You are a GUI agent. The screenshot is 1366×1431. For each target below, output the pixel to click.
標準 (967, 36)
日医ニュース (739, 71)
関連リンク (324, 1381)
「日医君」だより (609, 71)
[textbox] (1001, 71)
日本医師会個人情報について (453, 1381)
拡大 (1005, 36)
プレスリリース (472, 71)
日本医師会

Exercise requirements:
Lines are to be repeated exactly from the one that contains "関連リンク (324, 1381)" through the last line of the listing, with both ends kept and no others added.

Response to the exercise:
関連リンク (324, 1381)
「日医君」だより (609, 71)
[textbox] (1001, 71)
日本医師会個人情報について (453, 1381)
拡大 (1005, 36)
プレスリリース (472, 71)
日本医師会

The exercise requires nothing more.